난소종양 환자에서 유세포분석을 통한 DNA 정량검사의 예후적 의의

Abstract

Objective: The aim of this study was to investigate the relationship of DNA ploidy, SPF to other surgicopathologic factors including stage, grade and CA-125 in ovarian cancer and to evaluate the association between CA-125, DNA ploidy, SPF and 2-year survival in ovarian cancer.

Methods: The study was prospective, which included 56 patients with ovarian tumors who were treated at the Department of Obstetrics and Gynecology, Yonsei University College of Medicine from Feb. 2000 to Jan. 2003. There were 7 benign tumors, 9 borderline tumors and 40 malignant tumors. All patients underwent surgical operation for fresh tissue. All specimens for histopathologic grading and stage were classified according to WHO criteria and FIGO stage. DNA ploidy groups were divided into two groups, diploidy and aneuploidy. DNA ploidy and S-phase fraction (SPF) were analyzed by flow cytometry in fresh surgicalspecimens from primary ovarian tumor. CA-125 was measured at diagnosis and after 6th courses of chemotherapy.
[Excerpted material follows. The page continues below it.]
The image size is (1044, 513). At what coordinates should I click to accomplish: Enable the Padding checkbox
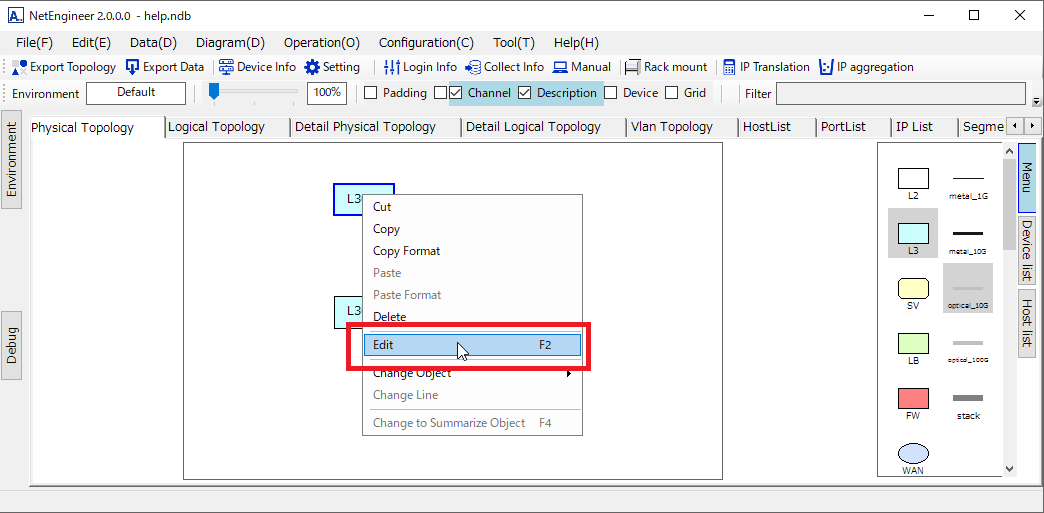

Results: Of the Benign tumors, 85.7% were diploidy, 14.3% were aneuploidy. Of the borderline tumors, 88.9% were diploidy, 11.1% were aneuploidy, 60.0% of malignant tumors were diploidy, 40.0% were aneuploidy. In relation between grade and DNA quantification, grade was not significantly associated with DNA ploidy (p=0.07), SPF (p=0.08). In the relationship of stage to DNA quantification, aneuploidy was associated with advanced stage (p=0.2), mean value of SPF was significantly high in advanced stage (stage III+IV) (p=0.04). In the DNA ploidy and SPF, mean value of SPF was 5.5 +/- 4.6% in diploidy and 13.6 +/- 12.8% in aneuploidy. The difference was significant (p=0.03). The serum CA-125 level after six courses was divided into two groups with a CA-12535 U/mL, aneuploidy and mean value of SPF were increased significantly in CA-125>35 U/mL (p=0.05, 0.04). In 2-year survival, CA-125>35 U/mL, aneuploidy and SPF>10% were poor prognostic parameters.

Conclusion: CA-125 is an important prognostic factor in ovarian cancer. Our results were consistent with the concept that aneuploidy or high percentage of SPF could predict the poor prognosis of disease course. The flow cytometric DNA quantification in ovarian cancer may provide major information about tumor prognosis.